### [Task a]
In the right of first refusal clause, how many days does the Company have to accept the Optionee's offer after receiving the written notice?

### [Text to read]
===============
8. RIGHT OF FIRST REFUSAL
If Optionee wishes to dispose of or encumber any of the shares
which Optionee has acquired pursuant to this option, Optionee shall deliver
written notice to the Company, which notice shall specify the person to whom
such shares are to be disposed of or encumbered, the purchase price or other
consideration to be received by the Optionee for such shares, and the terms
upon which such purchase price or other consideration is to be paid. The
delivery of such written notice to the Company shall constitute an
irrevocable offer by the Optionee to sell such shares to the Company upon the
same terms and conditions as are specified in the notice or, at the Company's
option, on the terms and conditions set forth in Section 9 hereof. The
Company may accept such offer by delivering a written acceptance to Optionee
within 60 days after receipt of the written notice from Optionee. If the
Company elects to accept such offer, the purchase of the shares shall be
closed within 30 days upon the same terms and conditions as are specified in
Optionee's written notice, or upon the terms set forth in Section 9, if the
Company selects that option. If the Company elects not to accept such offer
or if the Company allows such offer to expire without being accepted,
Optionee shall be able to dispose of or encumber such shares on the terms
specified in the written notice to the Company to the person identified
therein. If such transaction is not consummated within 90 days, such shares
shall again be subject to the restrictions and the purchase option described
in this Section 8.
===============
### [Task b]
Could you reproduce the records, starting at the line that contains "Where should I click to: Select The TRINITY-1686a" and ending with the last of the records, with "Select" swapped for "Choose" and nothing else changed? Omit the pictures.
===============
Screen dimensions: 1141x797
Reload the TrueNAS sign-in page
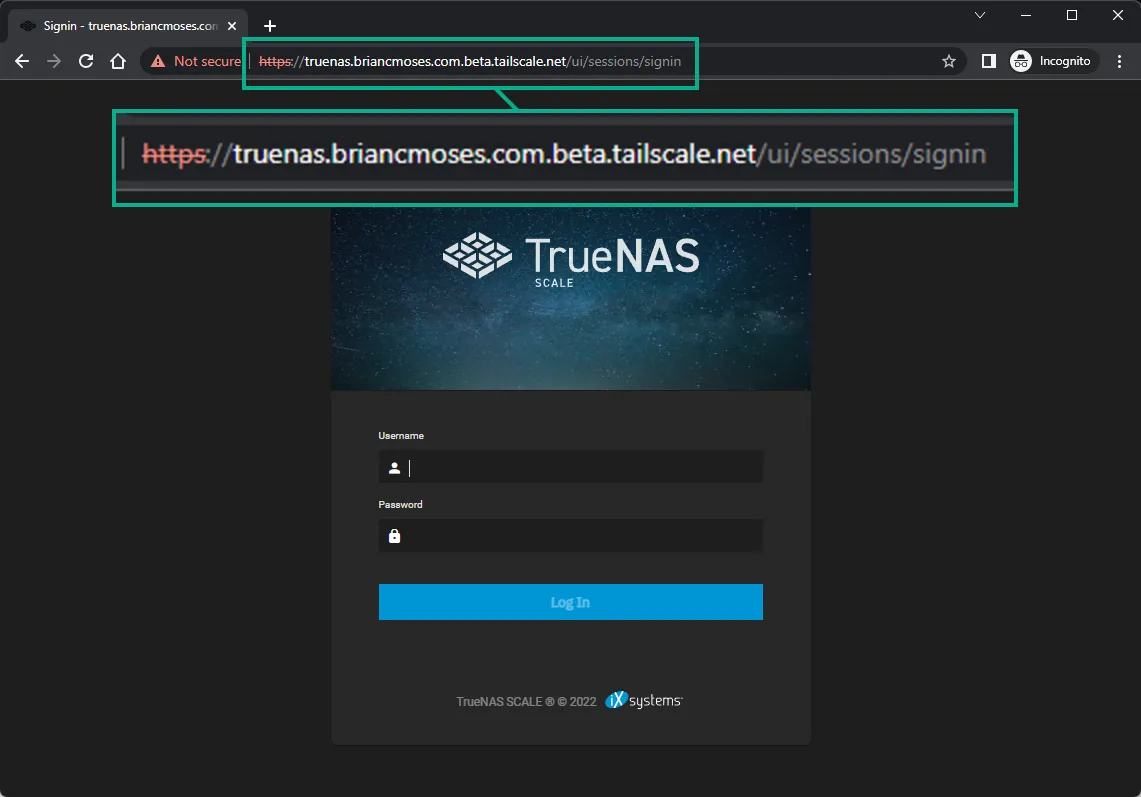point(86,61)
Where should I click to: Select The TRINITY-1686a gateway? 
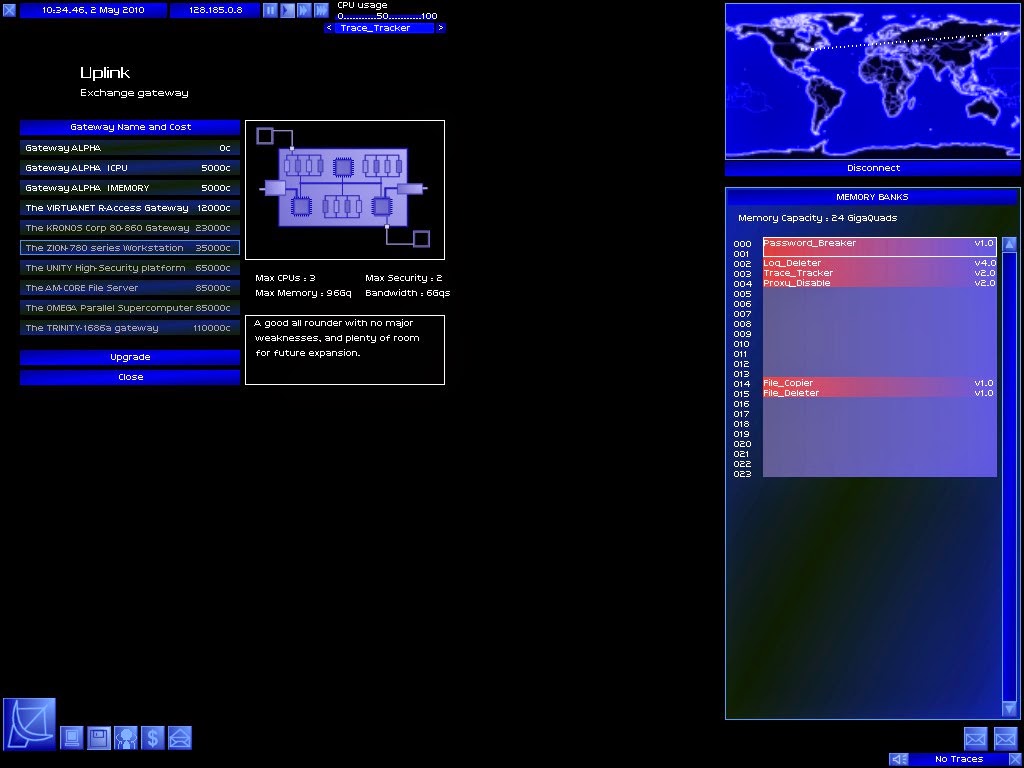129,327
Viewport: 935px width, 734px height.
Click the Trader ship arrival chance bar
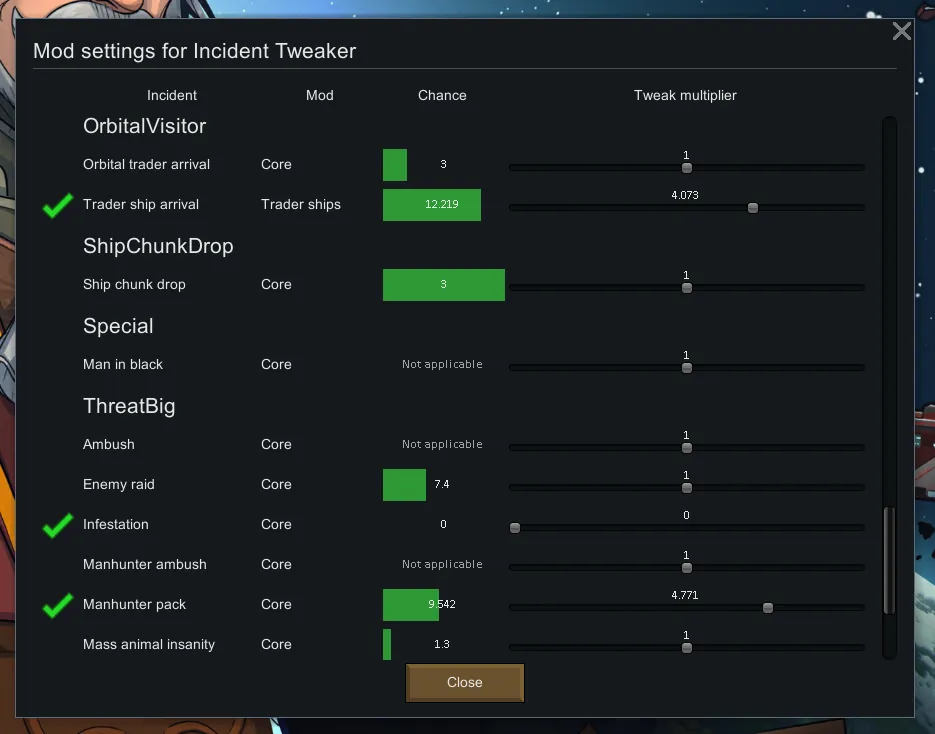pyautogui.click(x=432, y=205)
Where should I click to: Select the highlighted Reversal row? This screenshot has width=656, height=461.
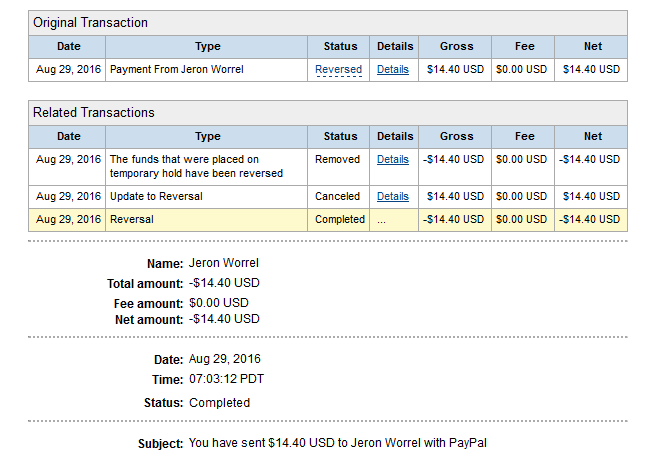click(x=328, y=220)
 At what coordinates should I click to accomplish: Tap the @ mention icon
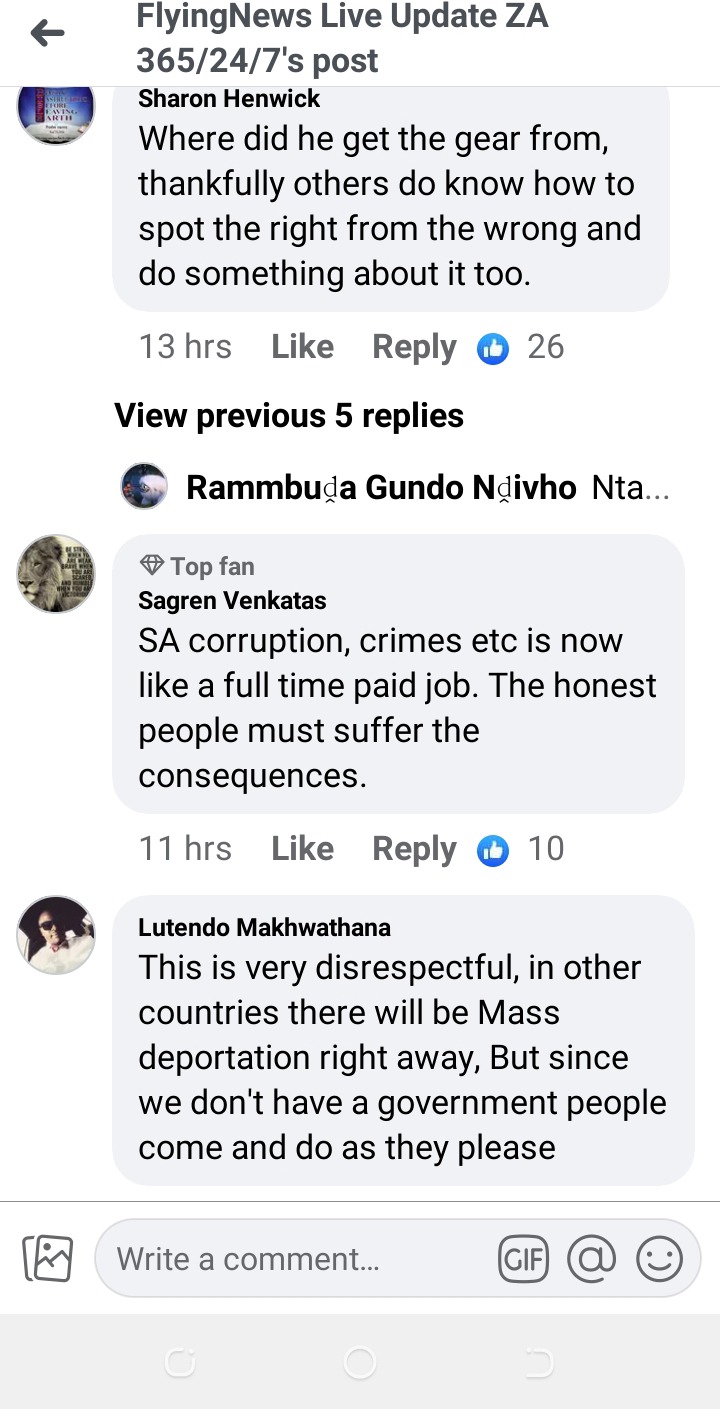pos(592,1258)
===============
### [Worked solution a]
60 days

### [Worked solution b]
Where should I click to: Choose The TRINITY-1686a gateway? 
129,327
Viewport: 935px width, 734px height.
Click the Trader ship arrival chance bar
pyautogui.click(x=432, y=205)
Where should I click to: Choose the highlighted Reversal row? This screenshot has width=656, height=461.
click(x=328, y=220)
 At what coordinates should I click to accomplish: Tap the @ mention icon
pos(592,1258)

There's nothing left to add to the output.